(begin)

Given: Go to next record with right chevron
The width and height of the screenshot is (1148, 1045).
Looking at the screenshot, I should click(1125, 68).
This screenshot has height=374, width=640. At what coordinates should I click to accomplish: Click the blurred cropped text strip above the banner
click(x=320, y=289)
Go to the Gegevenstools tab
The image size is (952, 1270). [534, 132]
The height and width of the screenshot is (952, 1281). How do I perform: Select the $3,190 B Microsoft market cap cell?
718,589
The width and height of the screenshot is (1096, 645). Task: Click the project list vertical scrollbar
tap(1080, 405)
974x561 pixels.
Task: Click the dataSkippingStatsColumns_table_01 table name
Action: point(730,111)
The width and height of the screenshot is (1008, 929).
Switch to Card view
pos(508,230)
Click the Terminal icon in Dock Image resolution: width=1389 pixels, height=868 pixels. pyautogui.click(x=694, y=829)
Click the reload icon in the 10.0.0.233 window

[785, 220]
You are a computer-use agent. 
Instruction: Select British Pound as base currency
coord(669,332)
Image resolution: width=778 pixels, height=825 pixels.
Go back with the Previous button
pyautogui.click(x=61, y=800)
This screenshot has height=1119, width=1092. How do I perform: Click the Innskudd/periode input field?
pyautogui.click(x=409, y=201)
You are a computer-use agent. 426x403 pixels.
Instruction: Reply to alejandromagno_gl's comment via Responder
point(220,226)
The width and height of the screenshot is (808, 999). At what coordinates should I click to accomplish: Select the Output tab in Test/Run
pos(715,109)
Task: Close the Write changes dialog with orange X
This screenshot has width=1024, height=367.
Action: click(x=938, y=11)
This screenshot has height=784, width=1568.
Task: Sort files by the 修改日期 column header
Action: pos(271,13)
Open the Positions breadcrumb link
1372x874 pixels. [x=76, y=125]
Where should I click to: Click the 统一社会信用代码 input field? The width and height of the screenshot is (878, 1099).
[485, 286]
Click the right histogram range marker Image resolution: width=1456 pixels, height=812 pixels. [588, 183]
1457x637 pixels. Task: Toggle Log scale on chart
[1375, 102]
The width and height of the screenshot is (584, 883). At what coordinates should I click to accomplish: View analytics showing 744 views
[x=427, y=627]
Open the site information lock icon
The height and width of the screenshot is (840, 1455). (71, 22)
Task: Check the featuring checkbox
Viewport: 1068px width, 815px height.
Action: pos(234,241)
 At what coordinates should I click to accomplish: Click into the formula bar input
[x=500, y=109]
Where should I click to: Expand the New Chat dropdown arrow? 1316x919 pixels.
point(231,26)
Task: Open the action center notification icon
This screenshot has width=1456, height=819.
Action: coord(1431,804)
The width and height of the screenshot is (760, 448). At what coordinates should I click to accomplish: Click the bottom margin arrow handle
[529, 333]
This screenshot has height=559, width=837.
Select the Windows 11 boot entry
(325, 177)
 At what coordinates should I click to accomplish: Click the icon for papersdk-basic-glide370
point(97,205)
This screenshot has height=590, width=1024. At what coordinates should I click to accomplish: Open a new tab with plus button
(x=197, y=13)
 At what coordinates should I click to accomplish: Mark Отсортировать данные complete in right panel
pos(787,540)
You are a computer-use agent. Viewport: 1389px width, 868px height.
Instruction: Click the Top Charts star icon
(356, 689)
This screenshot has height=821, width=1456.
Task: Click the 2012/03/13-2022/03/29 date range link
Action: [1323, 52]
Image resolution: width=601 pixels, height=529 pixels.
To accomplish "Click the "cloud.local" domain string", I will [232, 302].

(end)

* [Exercise] Gather every line of the listing above that contains the string "Open", matching case exactly.

* [Task response]
Open the Positions breadcrumb link
Open the site information lock icon
Task: Open the action center notification icon
This screenshot has height=590, width=1024. At what coordinates should I click to accomplish: Open a new tab with plus button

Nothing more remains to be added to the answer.